MENLO SCHOOL • SINCE 1915

Shakespeare Now (H) (1S)

Biography

Shakespeare’s contemporary (and rival playwright) Ben Jonson famously declared that Shakespeare “was not of an age but for all time!” What Jonson meant, I think, was that Shakespeare’s works transcended their particular time and space (London, 1588ish-1616ish) to grapple with more “universal” human themes, such as power, sexuality and gender dynamics, otherness and identity. But much of the best literary criticism in the last 40 years has shown that Shakespeare absolutely was “of his time.” And Shakespeare’s plays have also proved remarkably adaptable as history has marched forward. For hundreds of years his plays have been performed and transformed to suit very, very different moments in countries across the world: from pre-Civil War America to the postcolonial Caribbean, from Postwar Japan to post-9/11 England.
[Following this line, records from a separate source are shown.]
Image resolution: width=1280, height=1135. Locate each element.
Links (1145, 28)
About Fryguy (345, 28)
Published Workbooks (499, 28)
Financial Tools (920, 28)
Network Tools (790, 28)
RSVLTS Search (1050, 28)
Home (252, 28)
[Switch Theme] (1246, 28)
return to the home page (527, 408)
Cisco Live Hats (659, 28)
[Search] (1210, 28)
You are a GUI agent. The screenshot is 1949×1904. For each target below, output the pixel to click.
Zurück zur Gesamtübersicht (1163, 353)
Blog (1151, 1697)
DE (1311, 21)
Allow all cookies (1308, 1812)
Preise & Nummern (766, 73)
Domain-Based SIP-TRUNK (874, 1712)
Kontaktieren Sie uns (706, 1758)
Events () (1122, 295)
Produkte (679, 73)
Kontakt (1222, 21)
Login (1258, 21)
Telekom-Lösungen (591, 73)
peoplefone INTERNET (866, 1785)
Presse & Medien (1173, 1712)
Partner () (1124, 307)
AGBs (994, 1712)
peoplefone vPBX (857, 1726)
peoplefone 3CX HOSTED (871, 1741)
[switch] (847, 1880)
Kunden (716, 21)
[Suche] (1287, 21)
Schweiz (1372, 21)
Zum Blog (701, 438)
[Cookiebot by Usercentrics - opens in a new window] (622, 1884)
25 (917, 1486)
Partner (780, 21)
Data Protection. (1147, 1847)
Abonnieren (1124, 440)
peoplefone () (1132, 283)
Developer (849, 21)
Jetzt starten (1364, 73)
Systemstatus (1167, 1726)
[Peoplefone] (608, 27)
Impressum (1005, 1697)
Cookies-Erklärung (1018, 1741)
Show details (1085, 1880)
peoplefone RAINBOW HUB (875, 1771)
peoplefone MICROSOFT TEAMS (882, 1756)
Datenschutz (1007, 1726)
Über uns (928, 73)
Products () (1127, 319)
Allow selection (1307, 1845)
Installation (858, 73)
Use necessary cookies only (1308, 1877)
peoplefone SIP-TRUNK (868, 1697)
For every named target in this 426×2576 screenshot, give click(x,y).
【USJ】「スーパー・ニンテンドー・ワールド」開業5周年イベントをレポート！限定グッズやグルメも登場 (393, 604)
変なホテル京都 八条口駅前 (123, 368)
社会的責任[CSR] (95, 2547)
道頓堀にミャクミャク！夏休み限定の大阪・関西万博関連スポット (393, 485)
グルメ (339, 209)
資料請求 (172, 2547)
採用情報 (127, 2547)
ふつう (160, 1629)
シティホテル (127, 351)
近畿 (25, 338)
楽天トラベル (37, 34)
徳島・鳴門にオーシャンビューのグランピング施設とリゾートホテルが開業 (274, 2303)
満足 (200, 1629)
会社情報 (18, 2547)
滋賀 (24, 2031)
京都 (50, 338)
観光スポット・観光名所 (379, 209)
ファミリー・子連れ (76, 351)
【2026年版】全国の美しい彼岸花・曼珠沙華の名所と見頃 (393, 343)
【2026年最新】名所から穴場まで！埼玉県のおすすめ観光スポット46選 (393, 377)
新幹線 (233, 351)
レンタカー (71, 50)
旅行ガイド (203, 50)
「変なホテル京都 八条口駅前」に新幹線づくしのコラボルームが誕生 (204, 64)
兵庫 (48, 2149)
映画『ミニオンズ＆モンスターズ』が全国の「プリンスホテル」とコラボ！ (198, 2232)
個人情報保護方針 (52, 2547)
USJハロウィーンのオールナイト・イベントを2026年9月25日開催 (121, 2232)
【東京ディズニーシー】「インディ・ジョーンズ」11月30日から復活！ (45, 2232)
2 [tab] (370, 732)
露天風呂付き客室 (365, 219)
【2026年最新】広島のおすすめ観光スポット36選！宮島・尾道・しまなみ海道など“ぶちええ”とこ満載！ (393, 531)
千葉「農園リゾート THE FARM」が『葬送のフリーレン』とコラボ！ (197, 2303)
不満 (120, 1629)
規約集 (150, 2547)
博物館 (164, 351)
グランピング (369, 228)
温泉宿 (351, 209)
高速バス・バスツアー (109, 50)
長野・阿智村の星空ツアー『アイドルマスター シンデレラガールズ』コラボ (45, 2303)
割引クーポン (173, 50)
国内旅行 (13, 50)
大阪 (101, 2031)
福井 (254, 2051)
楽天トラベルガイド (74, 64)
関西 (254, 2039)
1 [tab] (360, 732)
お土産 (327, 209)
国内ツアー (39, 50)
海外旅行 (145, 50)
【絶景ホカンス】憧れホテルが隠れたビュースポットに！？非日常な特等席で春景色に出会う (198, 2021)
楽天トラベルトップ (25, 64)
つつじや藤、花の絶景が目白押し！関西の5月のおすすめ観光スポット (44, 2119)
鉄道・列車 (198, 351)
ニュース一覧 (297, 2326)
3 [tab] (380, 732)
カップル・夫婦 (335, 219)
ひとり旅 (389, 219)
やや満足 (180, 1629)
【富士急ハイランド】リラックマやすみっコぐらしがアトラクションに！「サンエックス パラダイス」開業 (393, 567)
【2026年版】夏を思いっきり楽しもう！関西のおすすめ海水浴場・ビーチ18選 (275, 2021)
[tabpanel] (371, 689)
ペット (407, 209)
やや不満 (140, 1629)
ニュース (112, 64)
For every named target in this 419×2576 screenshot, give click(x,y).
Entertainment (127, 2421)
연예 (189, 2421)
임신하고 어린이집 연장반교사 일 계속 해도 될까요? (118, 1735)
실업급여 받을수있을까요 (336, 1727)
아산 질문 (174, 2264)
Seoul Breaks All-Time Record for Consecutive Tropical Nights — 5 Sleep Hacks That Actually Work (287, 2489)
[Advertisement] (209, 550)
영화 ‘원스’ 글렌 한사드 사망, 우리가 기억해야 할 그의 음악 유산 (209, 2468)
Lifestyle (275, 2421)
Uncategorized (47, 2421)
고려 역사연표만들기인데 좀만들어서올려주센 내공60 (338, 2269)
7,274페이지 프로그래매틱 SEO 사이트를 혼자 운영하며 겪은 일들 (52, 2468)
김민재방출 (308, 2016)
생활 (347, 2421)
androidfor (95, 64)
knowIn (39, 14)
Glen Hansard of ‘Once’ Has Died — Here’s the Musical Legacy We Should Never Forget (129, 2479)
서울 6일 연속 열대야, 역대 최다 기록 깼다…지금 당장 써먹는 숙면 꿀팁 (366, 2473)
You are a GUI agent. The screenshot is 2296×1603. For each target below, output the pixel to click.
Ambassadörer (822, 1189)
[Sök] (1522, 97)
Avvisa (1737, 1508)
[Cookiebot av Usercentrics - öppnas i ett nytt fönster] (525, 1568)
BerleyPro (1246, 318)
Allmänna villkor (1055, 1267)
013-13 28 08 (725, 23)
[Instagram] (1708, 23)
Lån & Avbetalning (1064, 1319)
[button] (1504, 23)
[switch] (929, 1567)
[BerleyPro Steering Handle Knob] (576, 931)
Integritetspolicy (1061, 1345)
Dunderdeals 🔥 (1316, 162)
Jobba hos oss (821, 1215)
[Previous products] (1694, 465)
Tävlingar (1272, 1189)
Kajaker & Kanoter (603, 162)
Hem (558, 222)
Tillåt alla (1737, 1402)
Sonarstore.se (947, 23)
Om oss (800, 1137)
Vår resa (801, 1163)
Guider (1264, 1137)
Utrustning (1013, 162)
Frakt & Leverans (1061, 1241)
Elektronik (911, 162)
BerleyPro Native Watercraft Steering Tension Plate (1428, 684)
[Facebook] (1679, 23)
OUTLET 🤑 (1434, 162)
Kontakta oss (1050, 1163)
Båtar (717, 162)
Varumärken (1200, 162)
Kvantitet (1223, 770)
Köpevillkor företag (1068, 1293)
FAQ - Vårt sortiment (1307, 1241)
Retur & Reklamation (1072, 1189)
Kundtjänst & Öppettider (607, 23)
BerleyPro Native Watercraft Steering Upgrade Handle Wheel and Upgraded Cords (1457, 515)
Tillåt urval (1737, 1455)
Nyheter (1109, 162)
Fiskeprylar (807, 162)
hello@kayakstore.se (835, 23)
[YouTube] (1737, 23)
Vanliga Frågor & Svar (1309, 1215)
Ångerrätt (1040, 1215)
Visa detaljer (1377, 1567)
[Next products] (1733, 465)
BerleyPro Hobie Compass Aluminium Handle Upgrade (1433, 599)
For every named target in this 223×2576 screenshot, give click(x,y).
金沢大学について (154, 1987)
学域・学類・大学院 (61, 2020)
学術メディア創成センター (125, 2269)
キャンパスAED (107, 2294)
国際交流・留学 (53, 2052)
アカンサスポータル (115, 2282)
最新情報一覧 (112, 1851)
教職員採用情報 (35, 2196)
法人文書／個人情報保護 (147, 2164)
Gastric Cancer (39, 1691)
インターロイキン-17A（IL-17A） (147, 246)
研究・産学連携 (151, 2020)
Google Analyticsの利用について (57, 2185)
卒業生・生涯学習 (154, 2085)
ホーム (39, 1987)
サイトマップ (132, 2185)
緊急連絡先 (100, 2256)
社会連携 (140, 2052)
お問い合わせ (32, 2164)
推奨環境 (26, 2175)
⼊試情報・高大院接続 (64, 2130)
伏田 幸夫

This course engages with four plays in four different ways: Shakespeare’s Now (Historicism, where we ask about the context in which Shakespeare actually wrote and performed); Shakespeare in History (where we look at an important adaptation of a play - say, Aimé Césaire’s “A Tempest” and decolonization); Shakespeare On screen (a film, such as Kurasawa’s Ran, a rewriting of King Lear); and Shakespeare RIGHT NOW (where we put on a play and decide how to make it relevant to 2023-24). Likely plays might include As You Like It (1599), Hamlet (1600), Othello (1603-04), Measure for Measure (1604), King Lear (1606) or The Tempest (1612).